November 1, 2018 / 9:19 PM / 15 days ago

CANADA FX DEBT-C$ rebounds but lags most G10 currencies ahead of jobs report

 (Recasts throughout)
    * Canadian dollar rises 0.5 percent against the greenback
    * Canada manufacturing growth slows to 21-month low in
October
    * Price of U.S. oil falls 2.5 percent
    * Bond prices trade higher across the yield curve

    By Fergal Smith
    TORONTO, Nov 1 (Reuters) - The Canadian dollar rallied
against the greenback on Thursday, rebounding from a seven-week
low the day before, but it underperformed many other G10
currencies as oil prices tumbled ahead of the release of
domestic jobs data on Friday.
    At 4:34 p.m. (2034 GMT), the Canadian dollar          was
trading 0.5 percent higher at 1.3093 to the greenback, or 76.38
U.S. cents. On Wednesday, the loonie touched 1.3170, its weakest
in more than seven weeks.
    Still, other G10 currencies, with the exception of the
safe-haven yen, posted bigger gains as risk appetite recovered
at the start of the month and the U.S. dollar retreated sharply
from a 16-month high hit on Wednesday.             

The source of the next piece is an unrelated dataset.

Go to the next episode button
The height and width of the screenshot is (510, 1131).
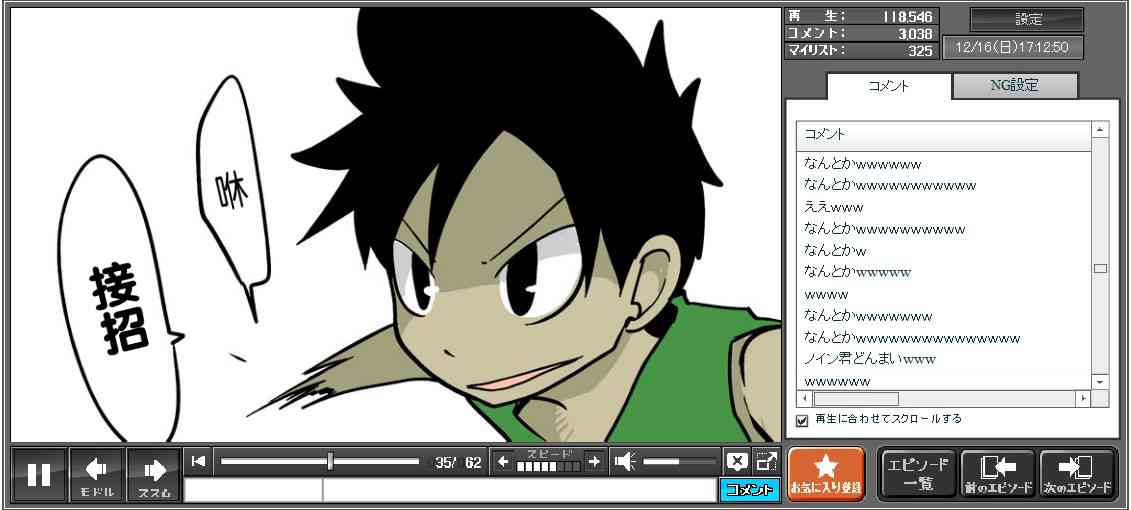point(1077,474)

    "Good sentiment day, good recovery for the loonie, but not
enough," said Amo Sahota, a director at Klarity FX in San
Francisco.
    The market is waiting for the Canadian jobs report on
Friday, Sahota said.
    Canada's employment report for October and September trade
data are due on Friday.
    Data on Thursday showed that Canada's manufacturing sector
expanded in October at the slowest pace in nearly two years as
production and new business growth lost further momentum.
            
    The IHS Markit Canada Manufacturing Purchasing Managers'
index (PMI) fell to a seasonally adjusted 53.9 last month, its
lowest since January 2017, from 54.8 in September. 
    The price of oil, one of Canada's major exports, was
pressured by growing concerns that global demand is weakening at
a time when output from the world's major oil producers is
surging. U.S. crude oil futures settled 2.5 percent lower at
$63.69 a barrel.             
    The loonie will rally over coming months on a recovery in
demand for riskier assets and as a solid domestic economy
supports more interest rate hikes from a hawkish central bank,
according to a Reuters poll.             

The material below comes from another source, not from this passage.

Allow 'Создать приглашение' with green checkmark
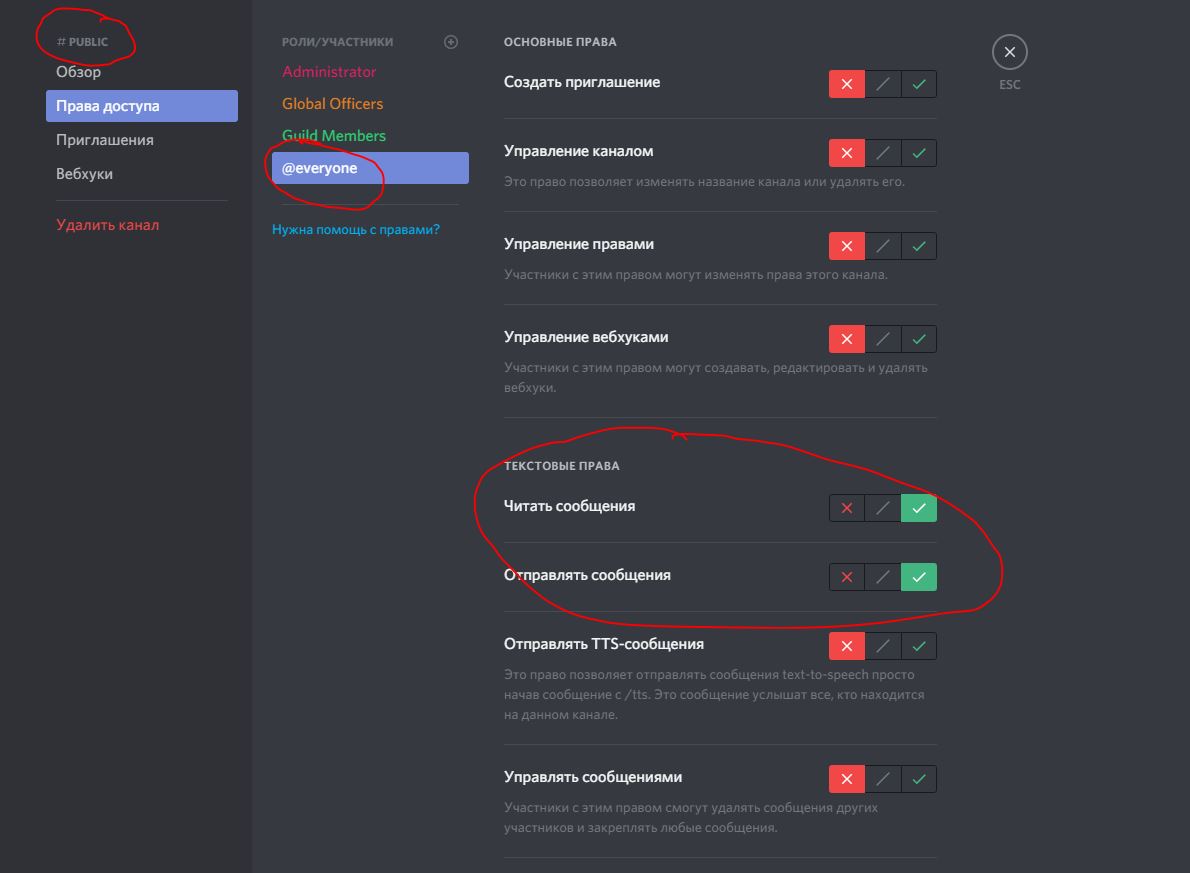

    On Wednesday, Bank of Canada Governor Stephen Poloz repeated
his message that interest rates would need to keep rising to
meet the central bank's inflation target.             
    Canadian government bond prices were higher across the yield
curve in sympathy with U.S. Treasuries. The two-year           
rose 2.5 Canadian cents to yield 2.326 percent and the 10-year
            climbed 10 Canadian cents to yield 2.481 percent.